Find out what gets the Brazilian jiu-jitsu exponent going.
"GETTING punched in the face? It’s not fun,” says Chan Su Ling with a goofy laugh. Petite and with a laid-back disposition, it is hard to imagine that Chan is capabale of breaking a man’s arm – but she can.
Chan, 29, a strategic planner in an advertising agency, has practised the art of Brazilian jiu-jitsu – what some claim is the most effective of all martial arts – for over four years now.
Brazilian jiu-jitsu, in a nutshell, is a grappling form of martial arts that’s based around one simple question – which position can I manipulate my opponent into to force him/her into submission?
Unlike other forms of martial arts where strength is a huge factor, Brazilian jiu-jitsu relies more on skill, agility and technique – which may explain why more women, like Chan, are taking up this form of self-defense.
“I’ve done pole dancing, yoga and pilates, but none of them really stuck,” she says.
For some reason, the usual fitness routines didn’t spark the same passion in this self-proclaimed tomboy – with a closet love for pink – like Brazilian jiu-jitsu did.
“Before I got into Brazilian jiu-jitsu, I was a real couch potato. But after getting started, I ended up doing a lot of extra exercises to help facilitate the jiu-jitsu training.”
That is, of course, an understatement.
Chan practices jiu-jitsu four hours a day, in two two-hour sessions, five days a week. But that’s not all. She also spends her mornings tackling either cardio or strength training.
She unfortunately pulled a ligament during practice recently. And the first thing that came to her mind after sustaining the injury?
“The World Championships,” she laments.
“All I could think about was ‘Oh no, please don’t let this be a serious injury’.”
Chan is referring to the International Brazilian Jiu-Jitsu Federation (IBJJF) World Championships in the United States, at which she will be competing in May.
The World Championships (or “Mundials” as the people in the Brazilian jiu-jitsu community call it) is essentially the largest, most prestigious Brazilian jiu-jitsu tournament in the world.
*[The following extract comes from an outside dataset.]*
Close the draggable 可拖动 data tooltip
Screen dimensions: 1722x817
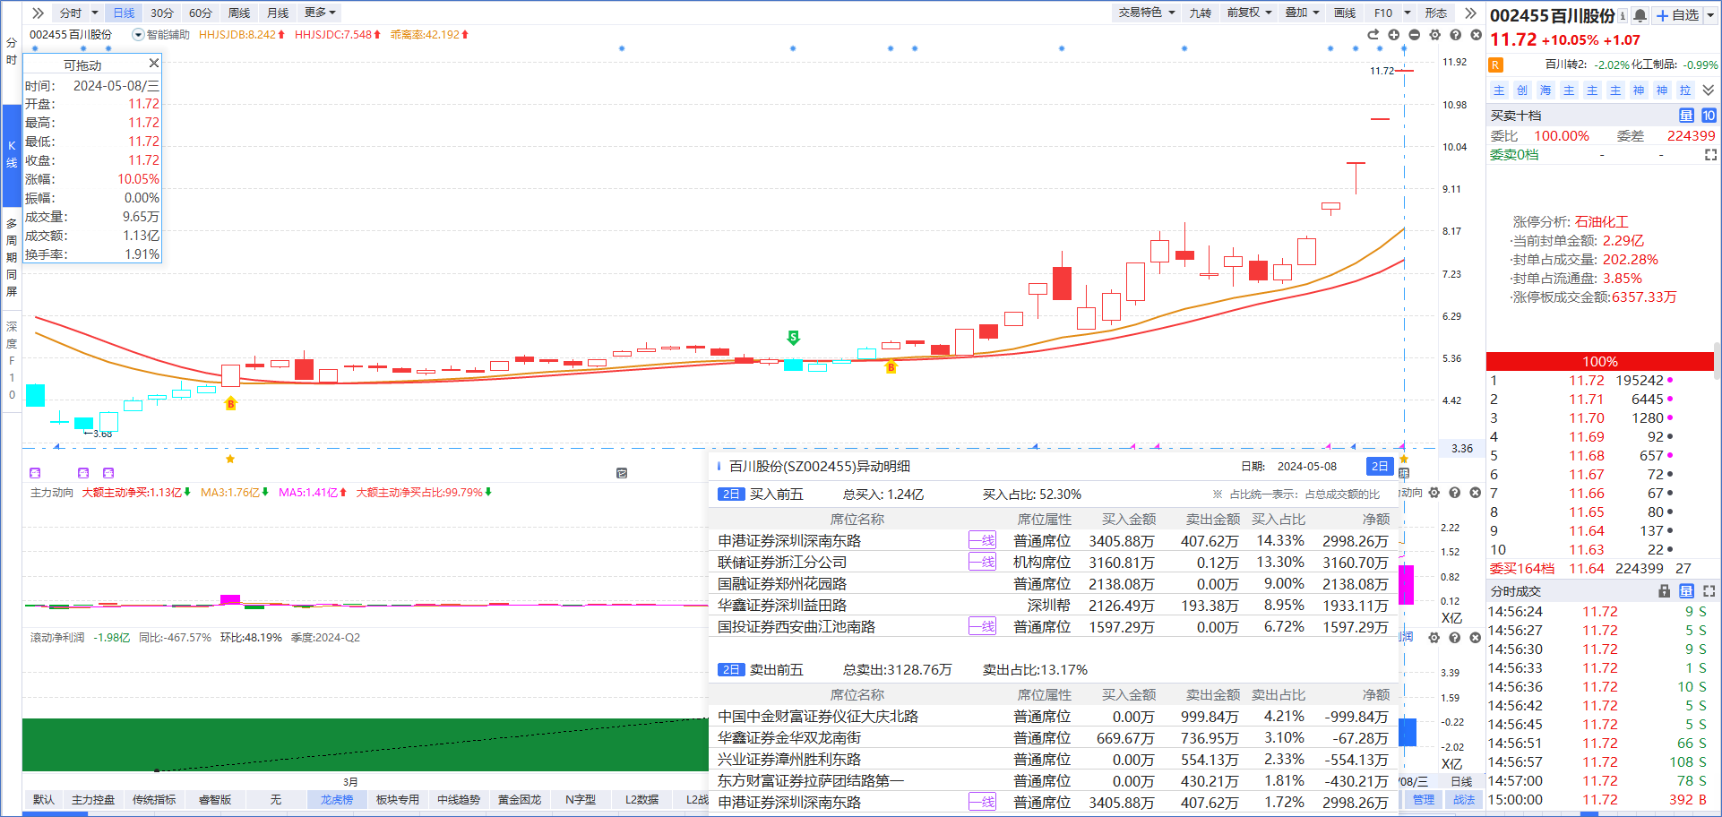[153, 64]
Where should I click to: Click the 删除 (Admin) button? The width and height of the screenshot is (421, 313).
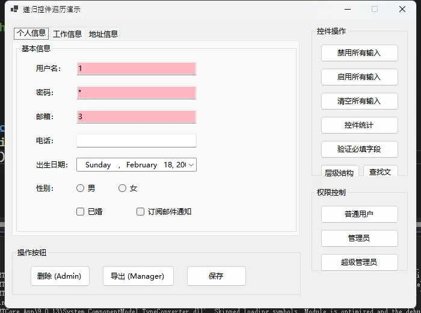pyautogui.click(x=60, y=276)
Already ranked in the world’s top 10 for her weight class, Chan may just be the first Malaysian female to place at the Mundials, and she isn’t going to let anything stop her.
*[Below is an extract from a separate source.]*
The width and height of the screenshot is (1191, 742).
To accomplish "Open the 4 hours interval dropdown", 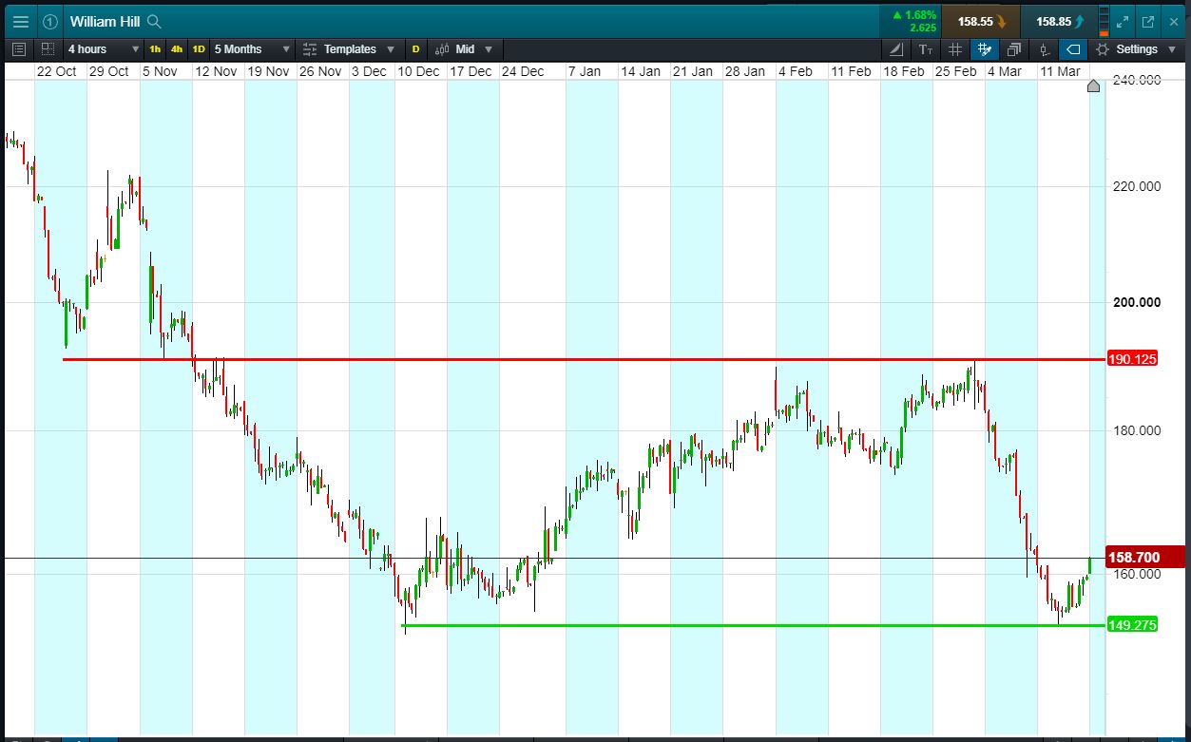I will coord(102,49).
But the greatest challenge so far hasn’t been torn ligaments or over-exertion – it’s juggling work and the crazy schedule her jiu-jitsu training calls for.
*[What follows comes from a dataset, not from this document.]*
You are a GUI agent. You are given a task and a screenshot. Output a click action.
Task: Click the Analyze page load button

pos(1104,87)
She wakes up at 7am for cardio, heads for work at 10am, leaves at 7pm before starting on her jiu-jitsu training. It’s an impossible schedule.
“Then again, I have to have a way to pay for (the competition),” she jokes.
“It’s not an easy sport and no matter how much I train, I always feel like I’m not good enough … yet.”
Chan is currently training at Leverage combat academy in Mont Kiara, Kuala Lumpur, with her trainer, Marcos Escobar.